*MATERIAL PROVIDED*

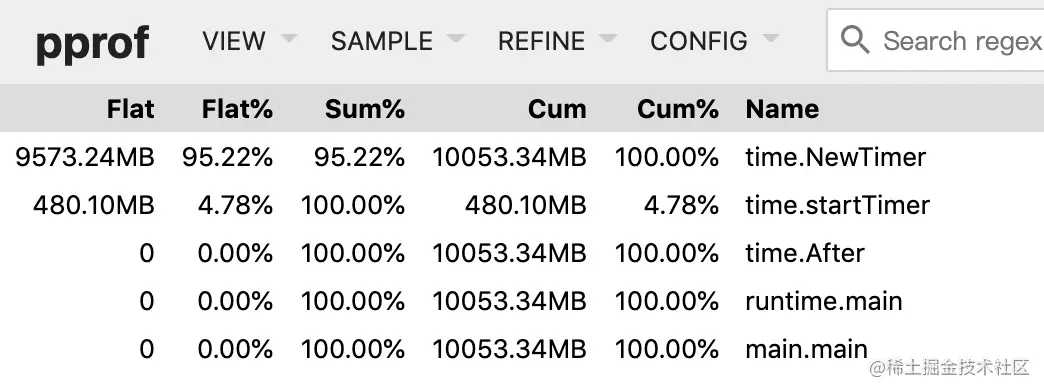Open the SAMPLE dropdown menu
1044x392 pixels.
397,41
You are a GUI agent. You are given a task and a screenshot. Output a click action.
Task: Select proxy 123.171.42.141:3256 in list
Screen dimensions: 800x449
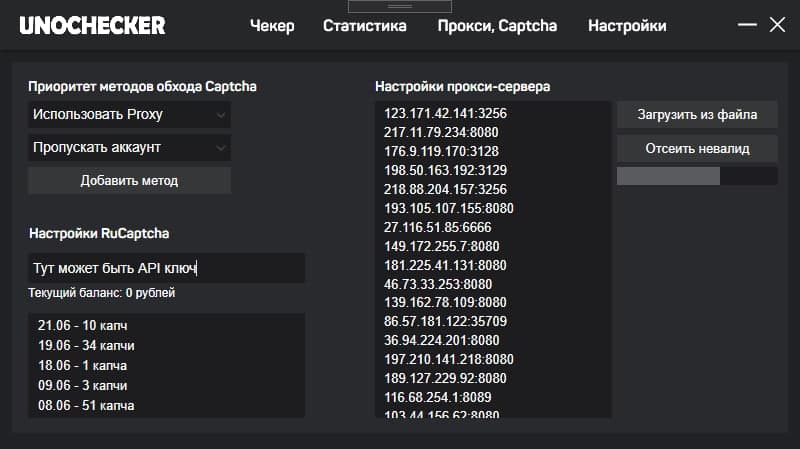coord(445,113)
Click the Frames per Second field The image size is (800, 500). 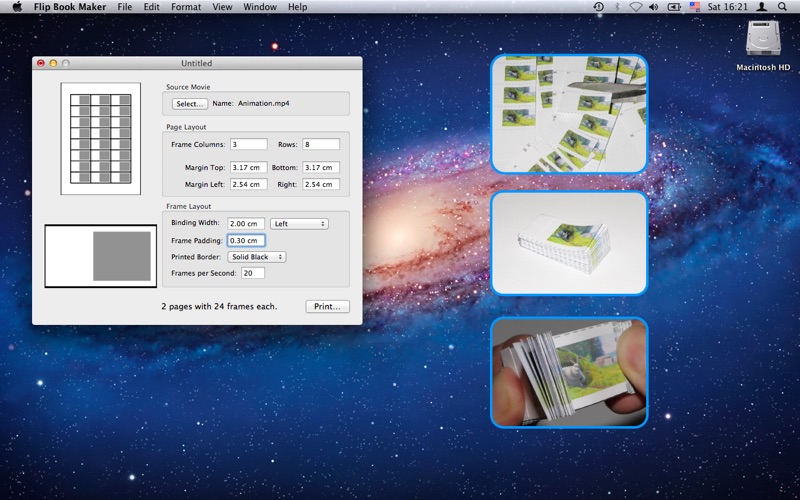point(253,273)
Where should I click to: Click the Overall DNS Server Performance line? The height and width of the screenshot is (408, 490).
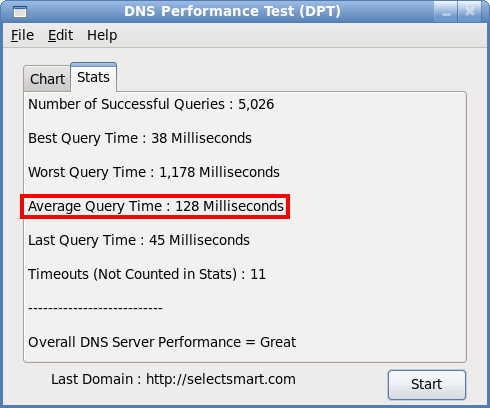162,342
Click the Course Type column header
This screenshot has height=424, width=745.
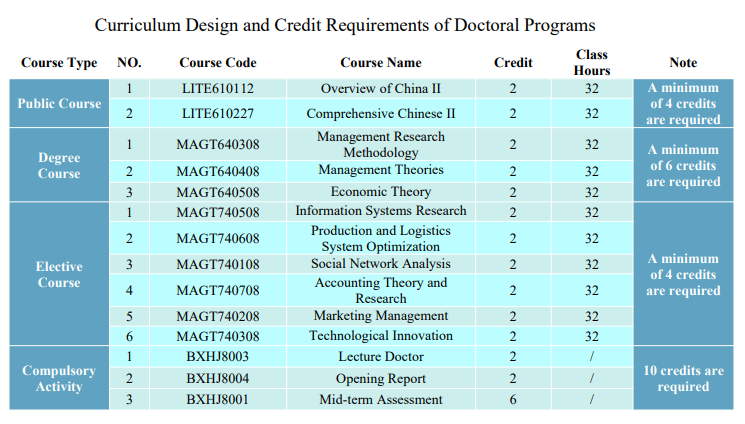[x=59, y=63]
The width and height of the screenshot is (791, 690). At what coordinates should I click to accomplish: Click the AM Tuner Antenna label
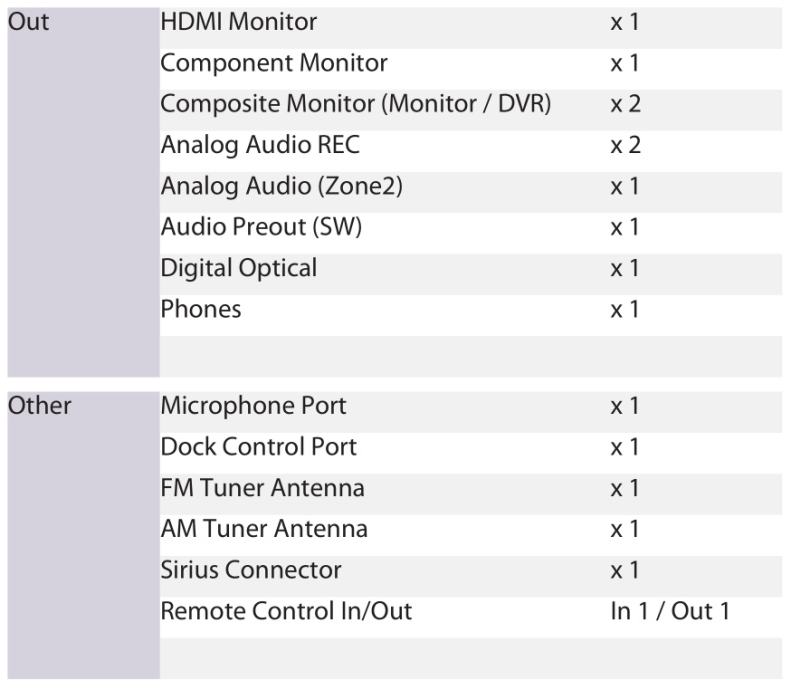click(264, 530)
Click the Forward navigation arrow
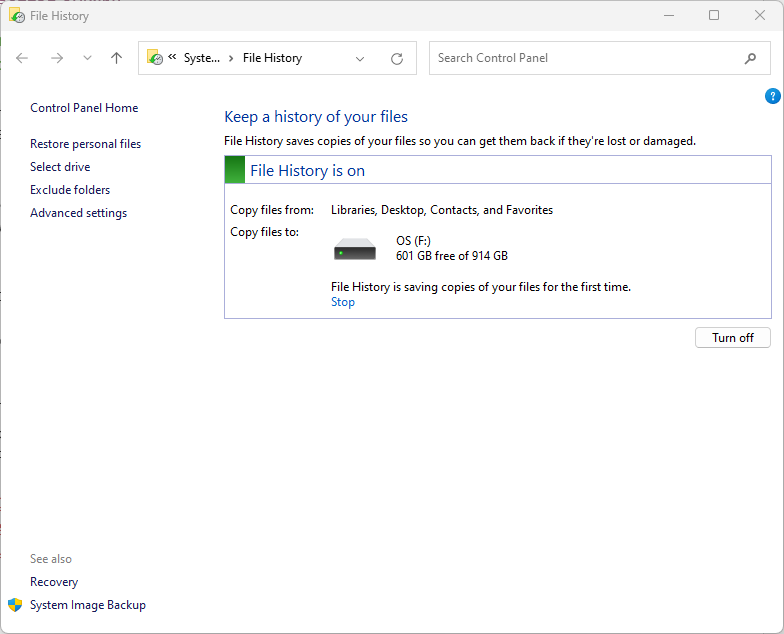 [57, 58]
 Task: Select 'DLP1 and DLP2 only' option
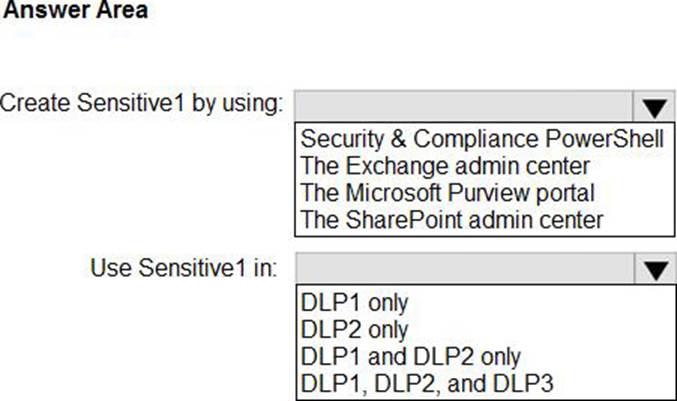pyautogui.click(x=410, y=355)
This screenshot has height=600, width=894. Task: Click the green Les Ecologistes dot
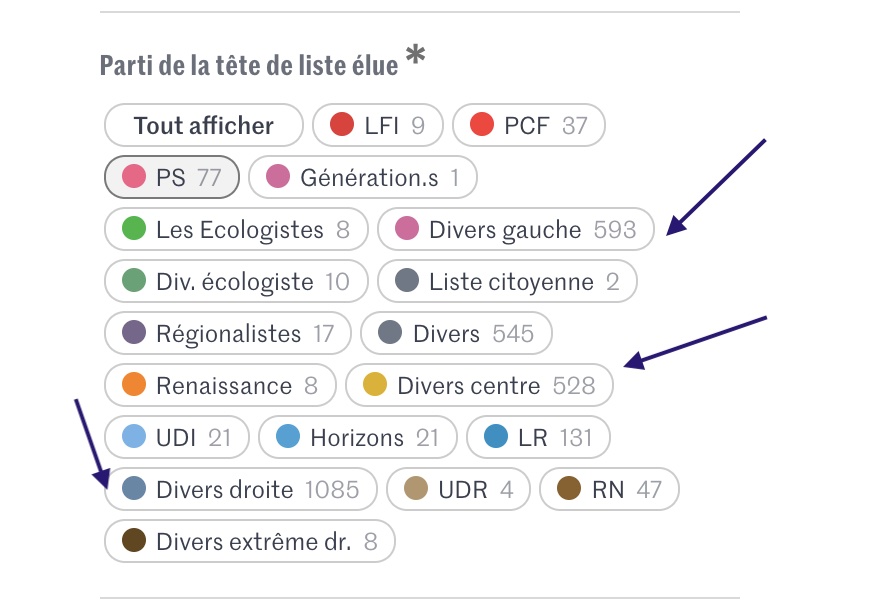click(134, 230)
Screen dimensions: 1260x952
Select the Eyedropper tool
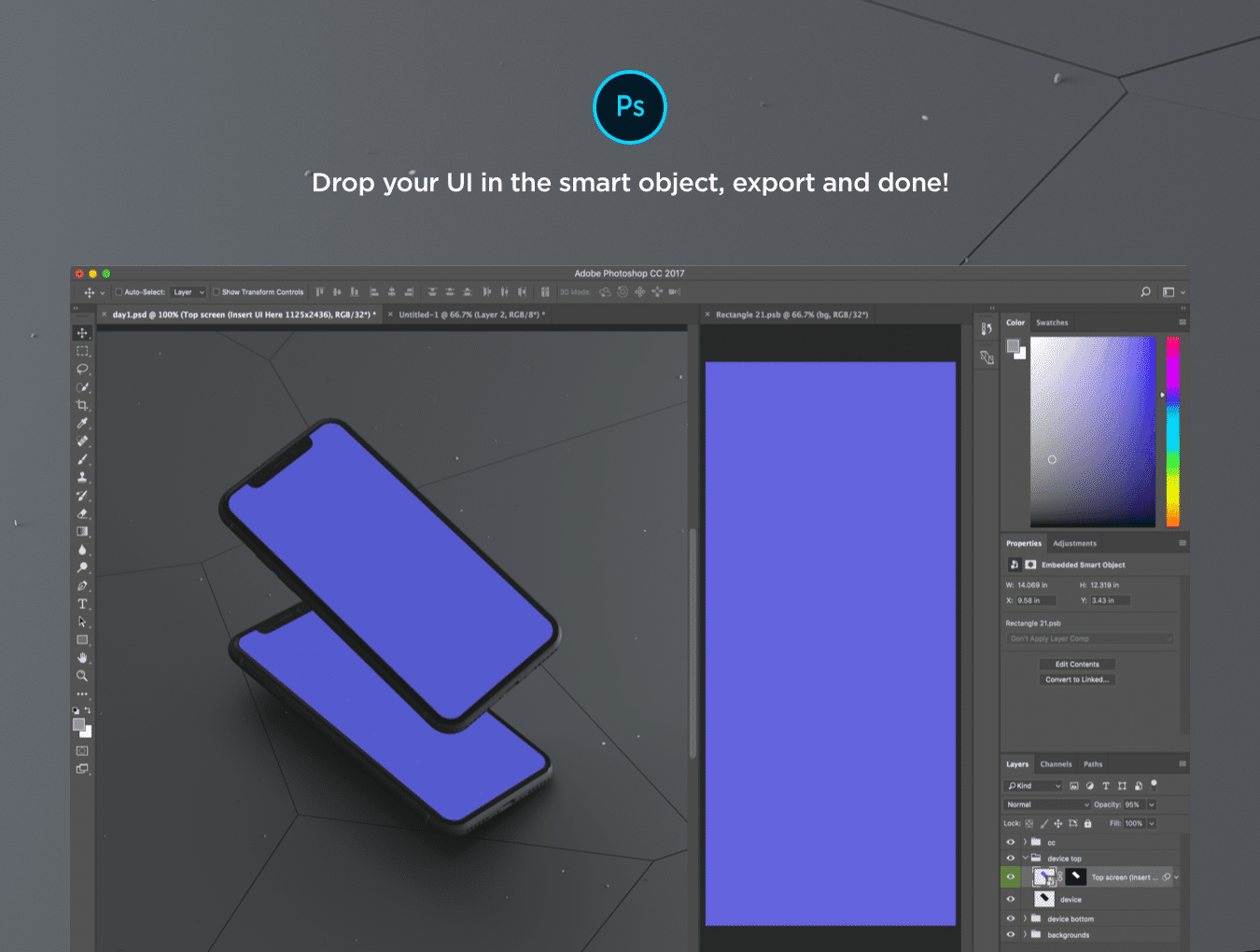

*TASK DIRECTIONS*
Write out exactly the lines from the line holding "This screenshot has height=424, width=745." through the last line of the records above, inclusive, and nothing more. Leave out the pictures.

*RESULT OF THIS EXERCISE*
This screenshot has height=424, width=745.
[x=59, y=63]
The width and height of the screenshot is (791, 690). At what coordinates should I click to accomplish: Click the AM Tuner Antenna label
click(264, 530)
Click the Forward navigation arrow
 [57, 58]
 Task: Select 'DLP1 and DLP2 only' option
pyautogui.click(x=410, y=355)
This screenshot has height=600, width=894. Task: Click the green Les Ecologistes dot
click(134, 230)
Screen dimensions: 1260x952
Select the Eyedropper tool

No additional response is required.